Instructions for the task
Copy out each of the rows below word for word, keeping their order and line breaks.

Record set
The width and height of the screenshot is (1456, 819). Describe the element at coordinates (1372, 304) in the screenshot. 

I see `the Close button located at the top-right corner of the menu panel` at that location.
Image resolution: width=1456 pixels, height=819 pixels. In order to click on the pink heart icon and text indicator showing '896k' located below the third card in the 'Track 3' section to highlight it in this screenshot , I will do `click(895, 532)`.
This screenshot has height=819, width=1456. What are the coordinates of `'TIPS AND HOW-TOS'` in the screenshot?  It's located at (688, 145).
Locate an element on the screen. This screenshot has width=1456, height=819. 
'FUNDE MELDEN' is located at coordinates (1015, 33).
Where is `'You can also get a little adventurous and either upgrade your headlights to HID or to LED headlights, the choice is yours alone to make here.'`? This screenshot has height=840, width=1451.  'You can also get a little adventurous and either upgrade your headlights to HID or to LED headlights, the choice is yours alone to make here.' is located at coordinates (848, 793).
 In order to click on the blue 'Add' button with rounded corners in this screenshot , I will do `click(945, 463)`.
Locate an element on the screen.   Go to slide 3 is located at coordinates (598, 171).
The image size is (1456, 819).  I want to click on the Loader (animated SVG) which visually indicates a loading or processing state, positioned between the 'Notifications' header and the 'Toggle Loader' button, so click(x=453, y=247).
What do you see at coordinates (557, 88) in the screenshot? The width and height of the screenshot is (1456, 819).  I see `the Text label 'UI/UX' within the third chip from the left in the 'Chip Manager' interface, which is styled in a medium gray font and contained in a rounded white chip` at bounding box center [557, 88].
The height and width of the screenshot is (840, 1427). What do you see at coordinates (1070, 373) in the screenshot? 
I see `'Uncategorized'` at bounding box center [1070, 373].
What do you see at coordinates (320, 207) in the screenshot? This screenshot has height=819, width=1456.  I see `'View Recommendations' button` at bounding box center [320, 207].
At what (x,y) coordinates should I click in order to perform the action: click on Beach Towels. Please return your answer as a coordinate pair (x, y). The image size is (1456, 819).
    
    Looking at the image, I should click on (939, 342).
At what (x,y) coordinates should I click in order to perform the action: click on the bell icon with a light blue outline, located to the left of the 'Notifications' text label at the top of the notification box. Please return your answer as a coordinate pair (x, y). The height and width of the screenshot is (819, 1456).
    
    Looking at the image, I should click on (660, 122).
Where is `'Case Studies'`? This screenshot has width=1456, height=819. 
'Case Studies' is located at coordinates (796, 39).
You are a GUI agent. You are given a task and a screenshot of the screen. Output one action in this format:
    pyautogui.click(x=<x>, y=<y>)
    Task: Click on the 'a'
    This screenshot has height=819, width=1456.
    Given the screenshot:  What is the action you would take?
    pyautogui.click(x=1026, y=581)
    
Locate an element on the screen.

Response for this exercise
The width and height of the screenshot is (1456, 819). Describe the element at coordinates (1372, 304) in the screenshot. 

I see `the Close button located at the top-right corner of the menu panel` at that location.
Image resolution: width=1456 pixels, height=819 pixels. In order to click on the pink heart icon and text indicator showing '896k' located below the third card in the 'Track 3' section to highlight it in this screenshot , I will do `click(895, 532)`.
This screenshot has height=819, width=1456. What are the coordinates of `'TIPS AND HOW-TOS'` in the screenshot?  It's located at (688, 145).
Locate an element on the screen. This screenshot has width=1456, height=819. 
'FUNDE MELDEN' is located at coordinates (1015, 33).
Where is `'You can also get a little adventurous and either upgrade your headlights to HID or to LED headlights, the choice is yours alone to make here.'`? This screenshot has height=840, width=1451.  'You can also get a little adventurous and either upgrade your headlights to HID or to LED headlights, the choice is yours alone to make here.' is located at coordinates (848, 793).
 In order to click on the blue 'Add' button with rounded corners in this screenshot , I will do `click(945, 463)`.
Locate an element on the screen.   Go to slide 3 is located at coordinates (598, 171).
The image size is (1456, 819).  I want to click on the Loader (animated SVG) which visually indicates a loading or processing state, positioned between the 'Notifications' header and the 'Toggle Loader' button, so click(x=453, y=247).
What do you see at coordinates (557, 88) in the screenshot? The width and height of the screenshot is (1456, 819).  I see `the Text label 'UI/UX' within the third chip from the left in the 'Chip Manager' interface, which is styled in a medium gray font and contained in a rounded white chip` at bounding box center [557, 88].
The height and width of the screenshot is (840, 1427). What do you see at coordinates (1070, 373) in the screenshot? 
I see `'Uncategorized'` at bounding box center [1070, 373].
What do you see at coordinates (320, 207) in the screenshot? This screenshot has height=819, width=1456.  I see `'View Recommendations' button` at bounding box center [320, 207].
At what (x,y) coordinates should I click in order to perform the action: click on Beach Towels. Please return your answer as a coordinate pair (x, y). The image size is (1456, 819).
    
    Looking at the image, I should click on (939, 342).
At what (x,y) coordinates should I click in order to perform the action: click on the bell icon with a light blue outline, located to the left of the 'Notifications' text label at the top of the notification box. Please return your answer as a coordinate pair (x, y). The height and width of the screenshot is (819, 1456).
    
    Looking at the image, I should click on (660, 122).
Where is `'Case Studies'`? This screenshot has width=1456, height=819. 
'Case Studies' is located at coordinates (796, 39).
You are a GUI agent. You are given a task and a screenshot of the screen. Output one action in this format:
    pyautogui.click(x=<x>, y=<y>)
    Task: Click on the 'a'
    This screenshot has height=819, width=1456.
    Given the screenshot:  What is the action you would take?
    pyautogui.click(x=1026, y=581)
    
Locate an element on the screen.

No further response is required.